Norfolk Southern (NSC) is scheduled to report its fourth-quarter results on January 24. The US railroad company has an impressive earnings surprise history. The company has beat analysts’ consensus estimates in all of the past eight quarters.
Norfolk Southern will likely continue its trend of reporting better-than-expected bottom-line results and witness strong double-digit quarterly earnings growth during the fourth quarter. The US railroad company registered double-digit earnings growth in the first three quarters. For the fourth quarter, analysts expect an adjusted EPS of $2.30 for Norfolk Southern, which implies a YoY (year-over-year) rise of over 36%.

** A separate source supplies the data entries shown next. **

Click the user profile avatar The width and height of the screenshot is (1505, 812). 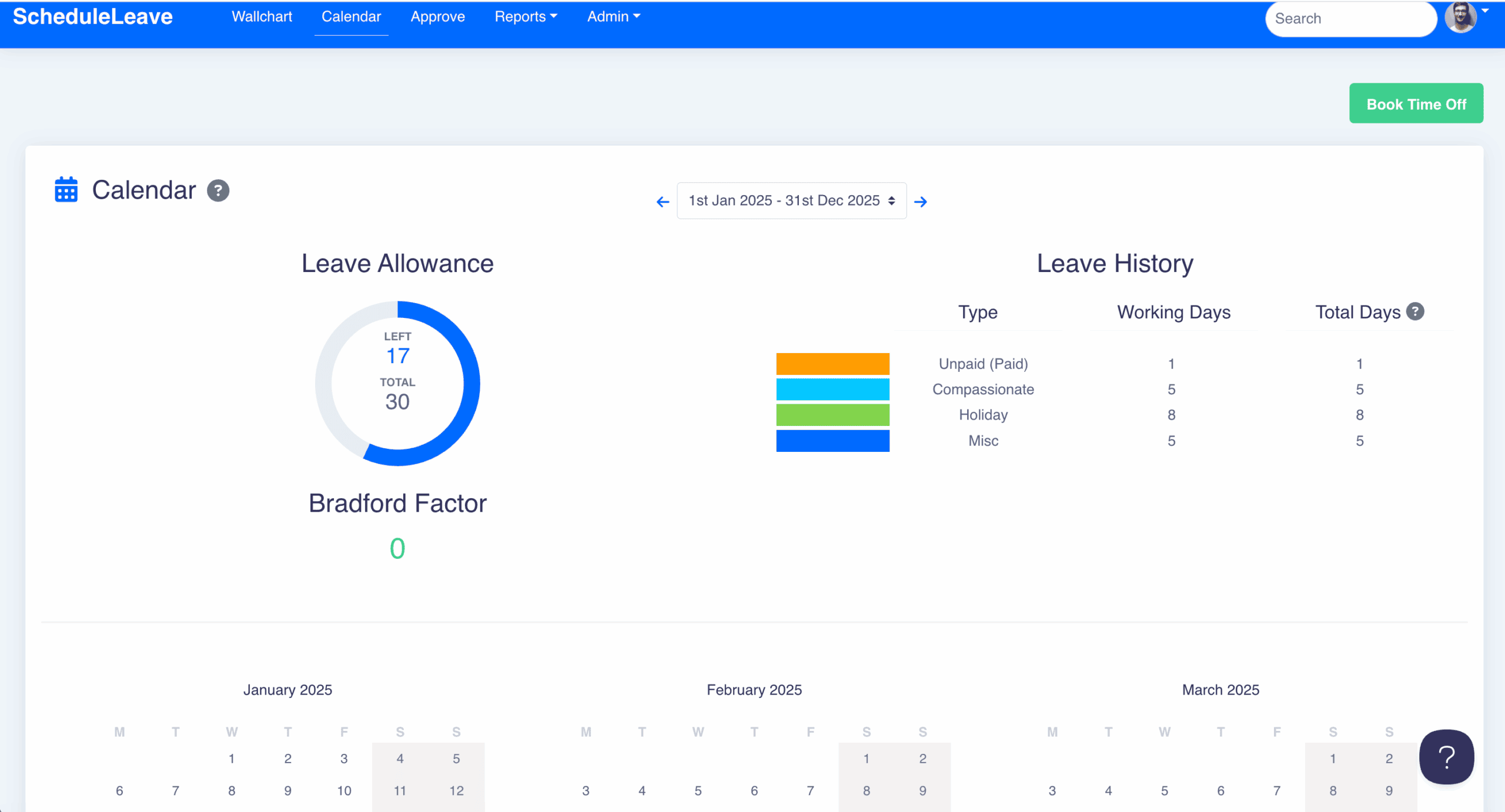[x=1460, y=17]
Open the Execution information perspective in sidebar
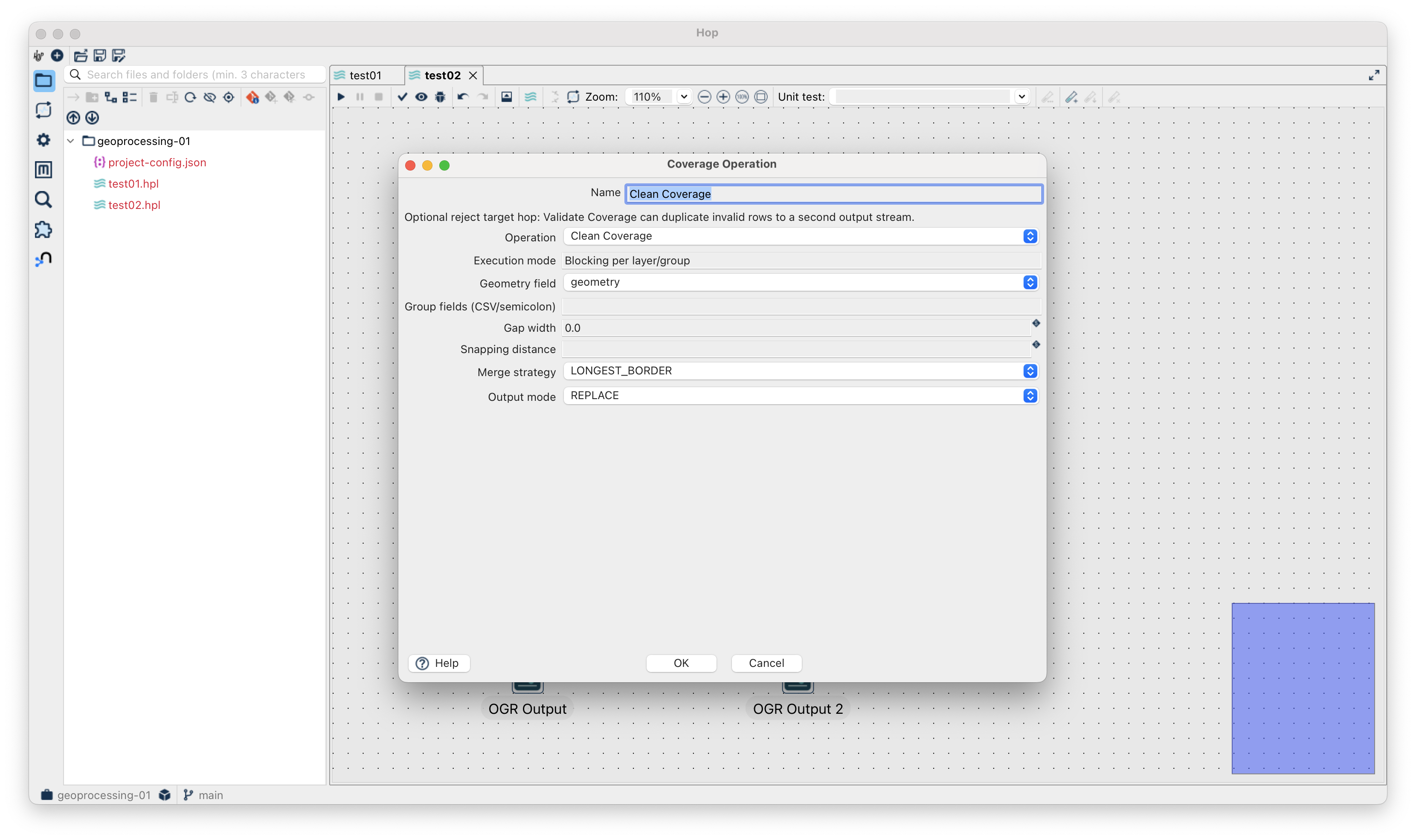 (44, 110)
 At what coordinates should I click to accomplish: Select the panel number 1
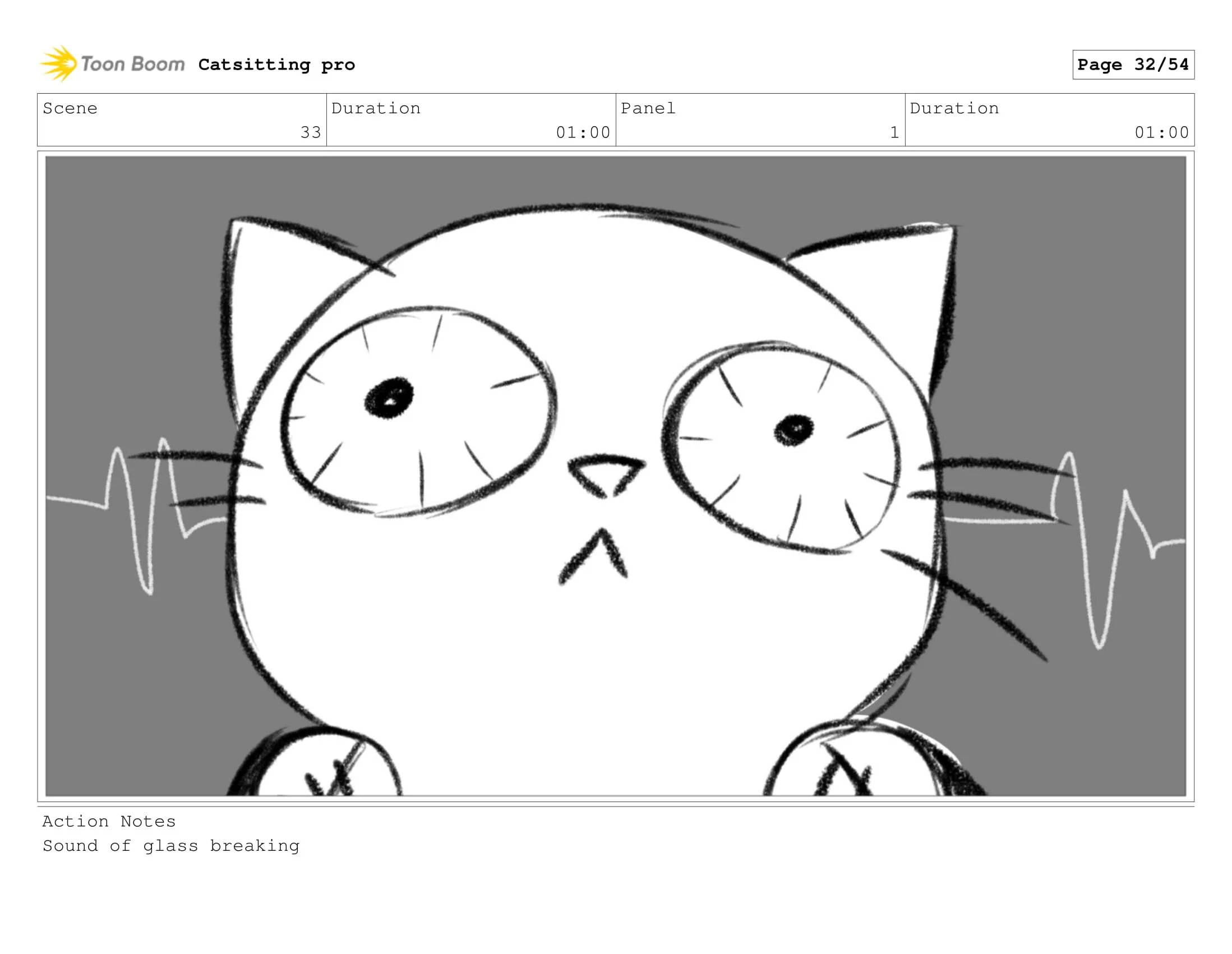click(894, 132)
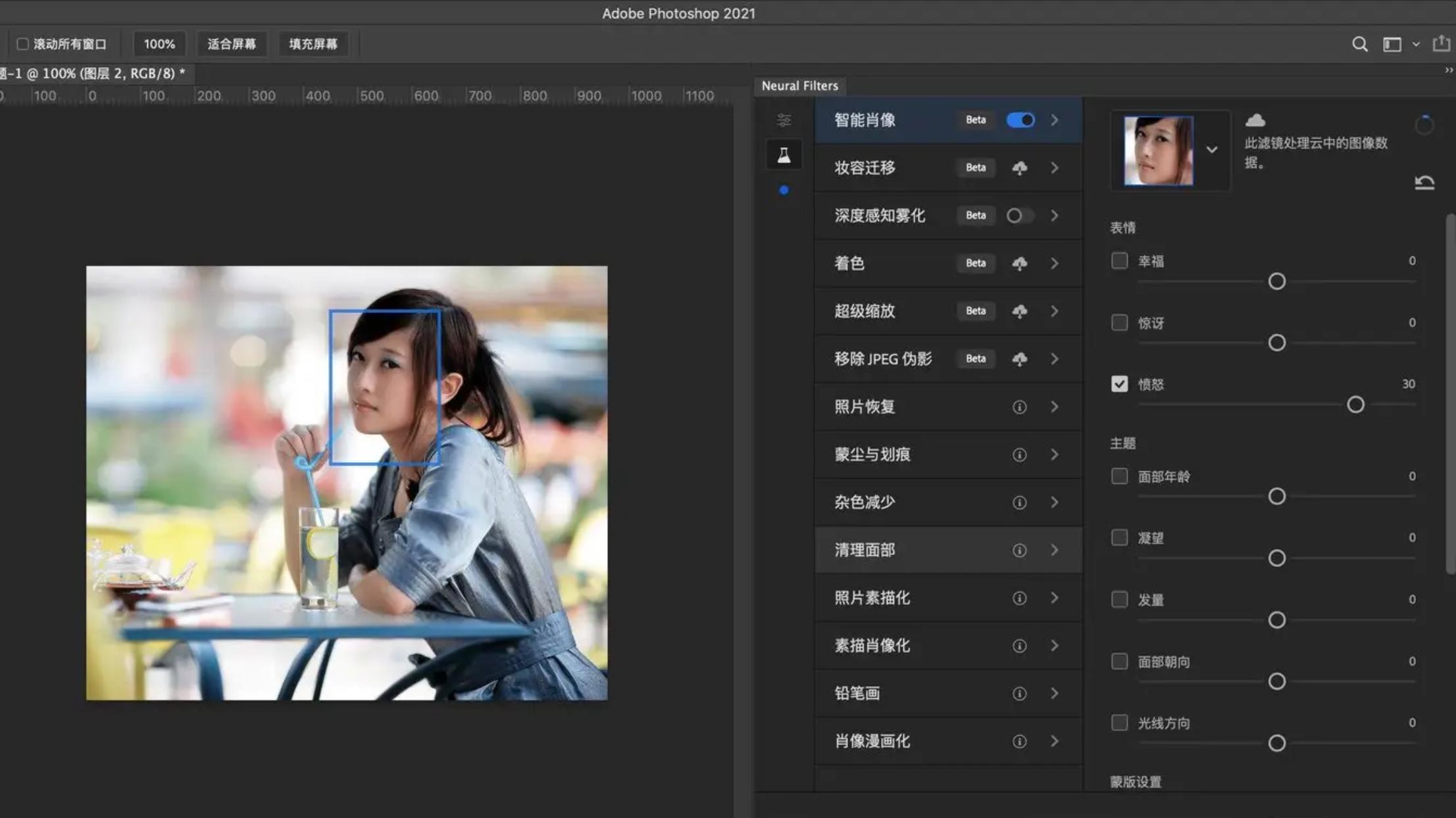Enable the 深度感知雾化 filter toggle
Viewport: 1456px width, 818px height.
1019,215
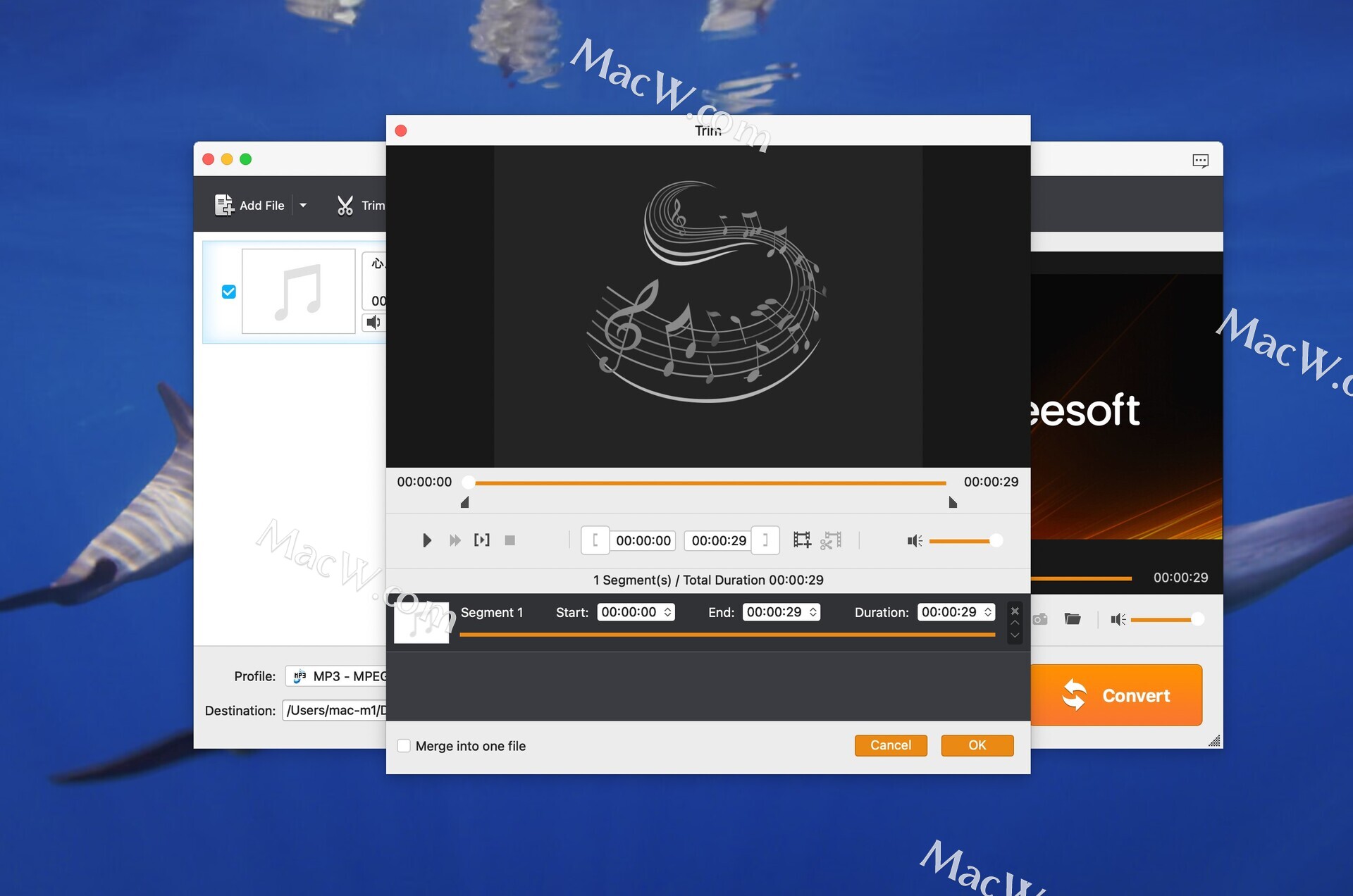Uncheck the audio file checkbox in list
Screen dimensions: 1353x896
(229, 292)
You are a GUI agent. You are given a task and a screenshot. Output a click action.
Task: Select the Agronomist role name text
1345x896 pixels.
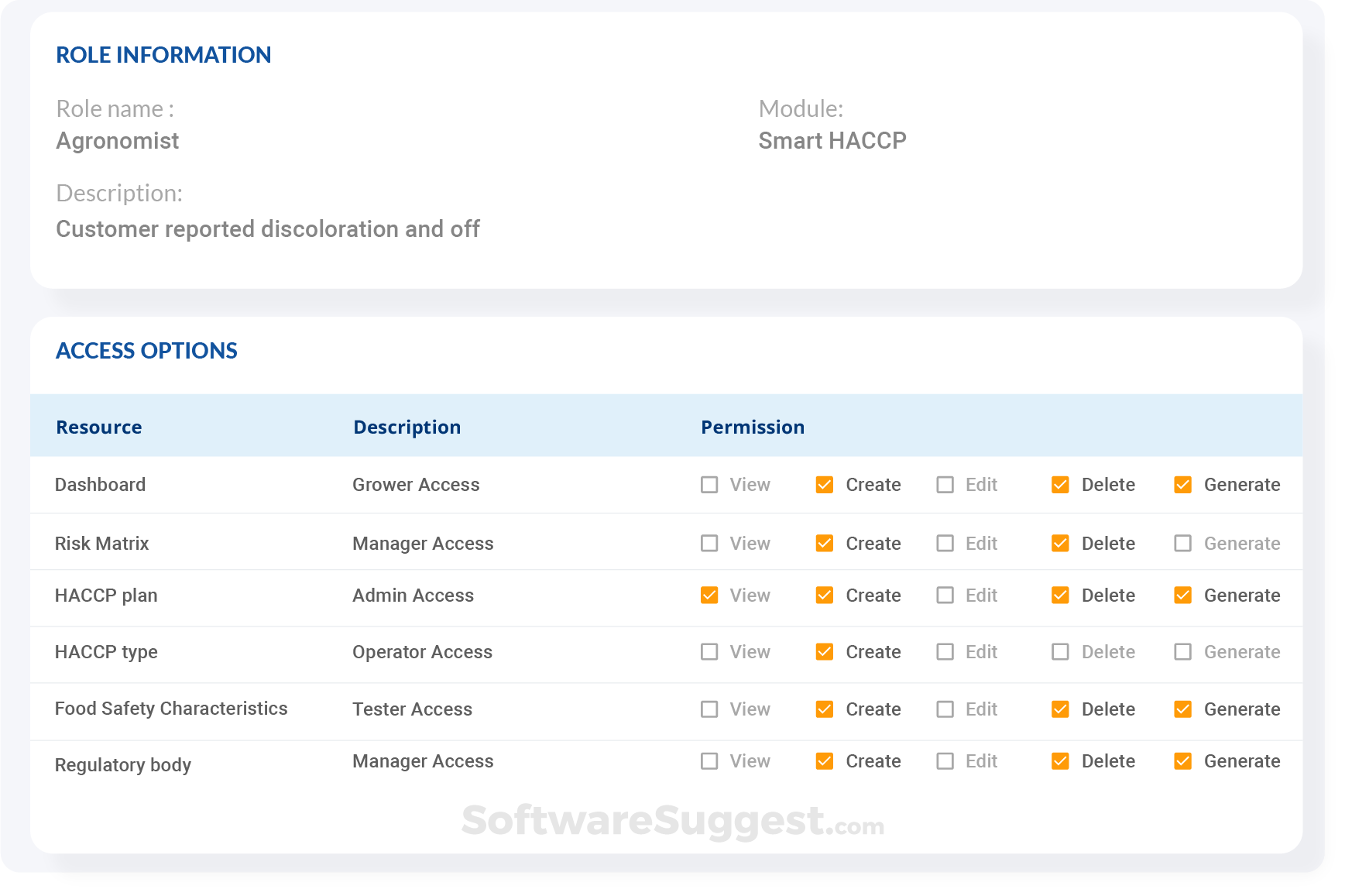[x=118, y=141]
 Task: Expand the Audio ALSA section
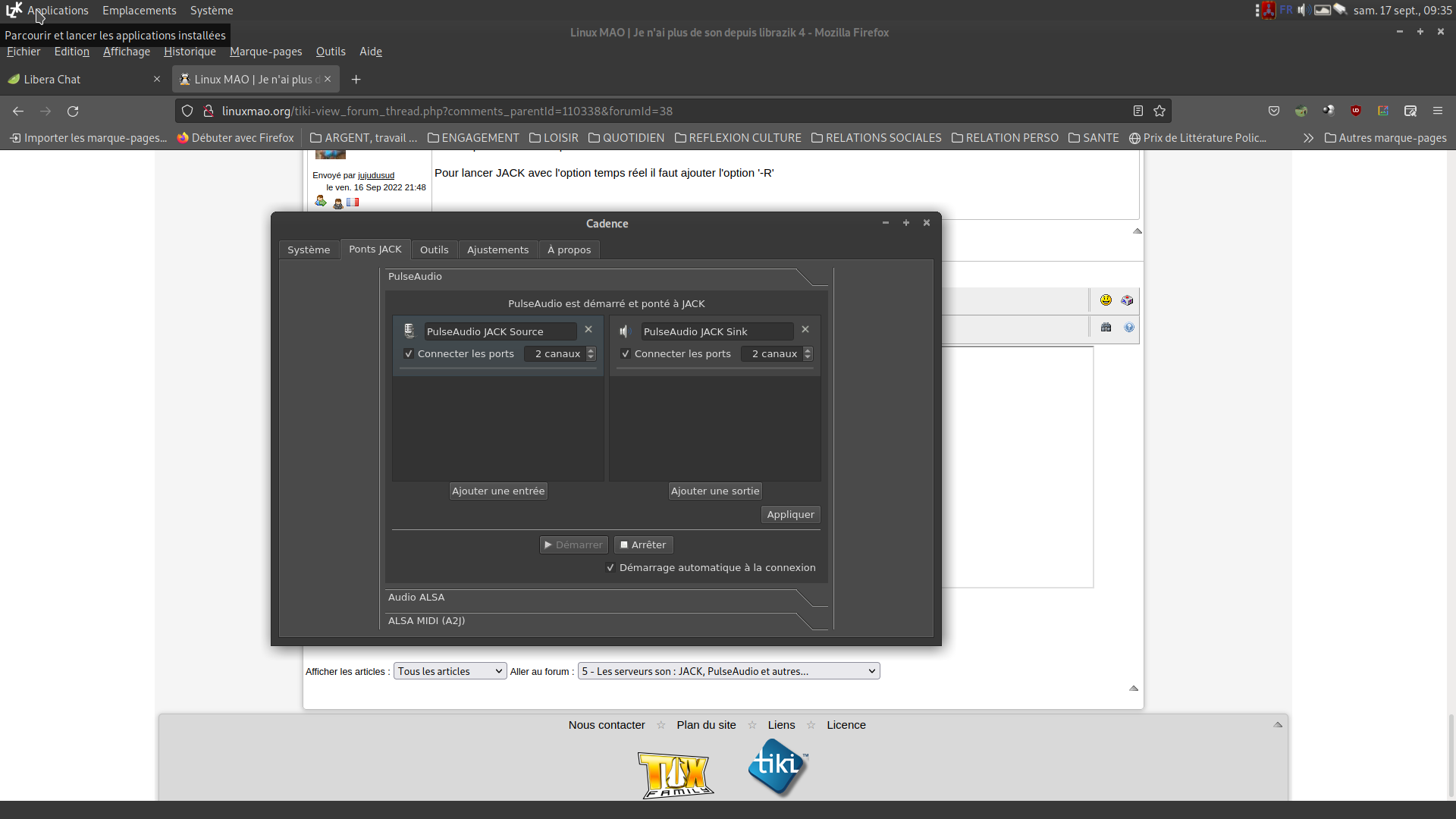(x=417, y=598)
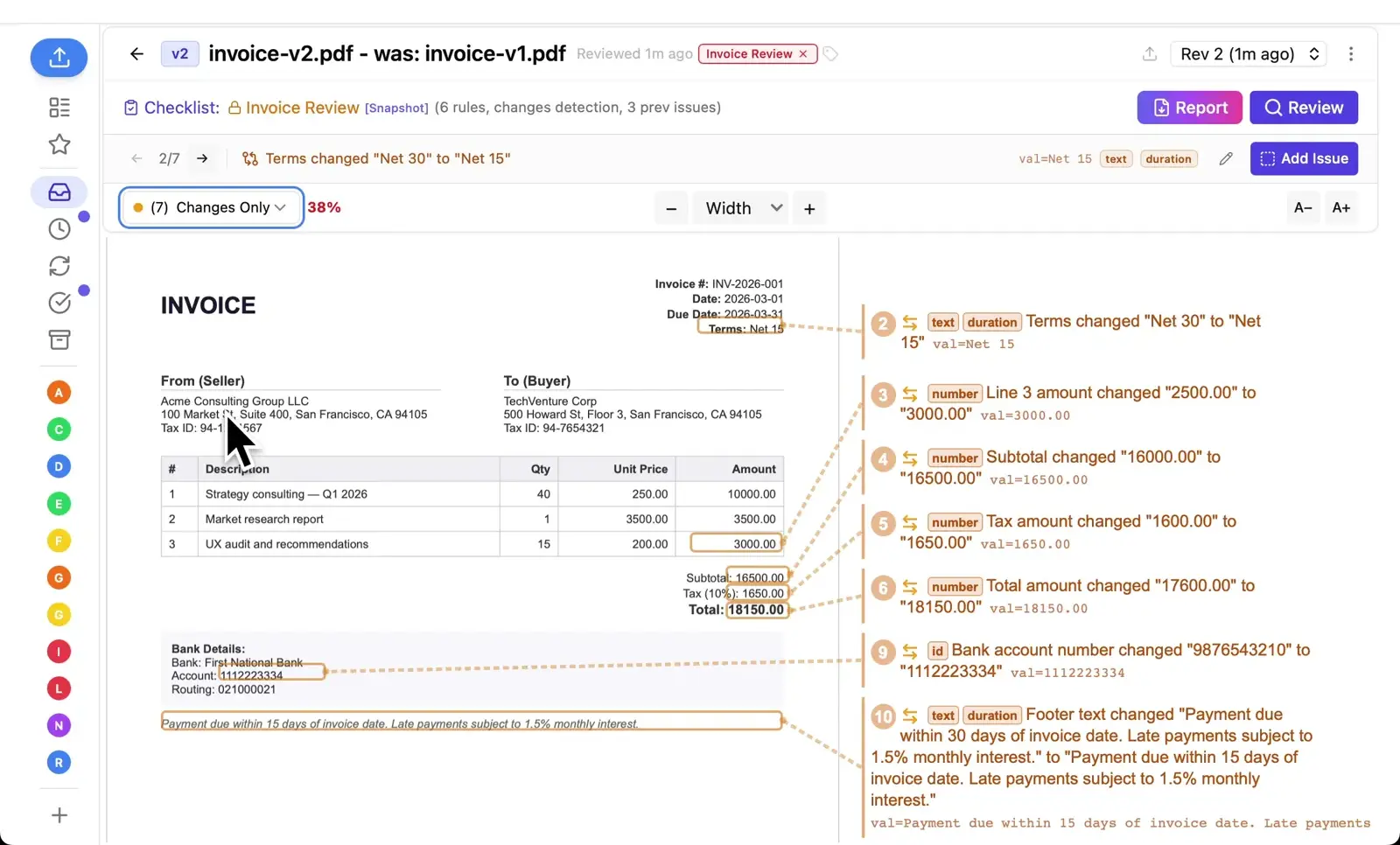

What’s driving the optimism?
Analysts expect higher revenues and cost-saving initiatives to drive Norfolk Southern’s fourth-quarter earnings. A lower tax rate and fewer outstanding shares could help the bottom-line results.
For the fourth quarter, the company expects to report revenues of $2.9 billion—7.6% higher than the fourth quarter of 2017. Higher volumes and increased pricing will likely support the revenue growth. According to rail traffic data released by the company on January 2, Norfolk Southern carried ~3% higher railcars during the fourth quarter—compared to the same quarter the previous year.
Norfolk Southern’s cost-cutting efforts will likely drive its fourth-quarter bottom-line results. In 2016, the company announced its cost-cutting plan. Norfolk Southern intends to save $650 million in annual costs by 2020. The initiative has helped the company improve its operating ratio (operating expenses as a percentage of revenues). During the third quarter, the company’s operating ratio improved by 90 basis points YoY to 65.4% from 66.5% in the same quarter the previous year.
In the fourth quarter, the tax rate is expected to fall to 24.1% from 34.5% in the fourth-quarter of 2017 due to the Tax Cuts and Jobs Act. Analysts expect the company’s continuous share buyback programs to bring down the number of outstanding shares to ~274 million from ~288 million in the same quarter the previous year.
Fiscal 2018 expectations
For fiscal 2018, analysts expect the EPS to grow 40% YoY to $9.26 due to higher revenues, improved operating efficiency, lower taxes, and reduced share counts. For fiscal 2018, the revenues will likely increase 8.3% YoY to $11.4 billion.
Major railroad companies (IYT) including Union Pacific (UNP), Canadian Pacific Railway (CP) and Canadian National Railway’s (CNI) EPS will likely increase 35.6%, 30%, 9.6%, respectively, on a YoY basis.